The only excuse which can be presented for Burns with respect to his pasquinades on Mrs Riddel, lies in the excessive bitterness of his own feelings during this winter. His misery is expressed in a letter, which shews, however, that he had better resources than satire for the soothing of his vexed spirit, so far as soothing was possible:

TO MR ALEXANDER CUNNINGHAM.

25th February 1794.

Canst thou minister to a mind diseased? Canst thou speak peace and rest to a soul tost on a sea of troubles, without one friendly star to guide her course, and dreading that the next surge may overwhelm her? Canst thou give to a frame, tremblingly alive as the tortures of suspense, the stability and hardihood of the rock that braves the blast? If thou canst not do the least of these, why wouldst thou disturb me in my miseries with thy inquiries after me? For these two months, I have not been able to lift a pen. My constitution and frame were ab origine blasted with a deep, incurable taint of hypochondria, which poisons my existence.
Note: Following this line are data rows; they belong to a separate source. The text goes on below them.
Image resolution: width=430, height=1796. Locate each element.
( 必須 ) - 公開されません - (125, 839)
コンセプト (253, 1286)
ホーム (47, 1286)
Of late, a number of domestic vexations, and some pecuniary share in the ruin of these cursed times-losses which, though trifling, were yet what I could ill bear-have so irritated me, that my feelings at times could only be envied by a reprobate spirit listening to the sentence that dooms it to perdition.

Are you deep in the language of consolation? I have exhausted in reflection every topic of comfort. A heart at ease would have been charmed with my sentiments and reasonings; but as to myself, I was like Judas Iscariot preaching the gospel: he might melt and mould the hearts of those around him, but his own kept its native incorrigibility.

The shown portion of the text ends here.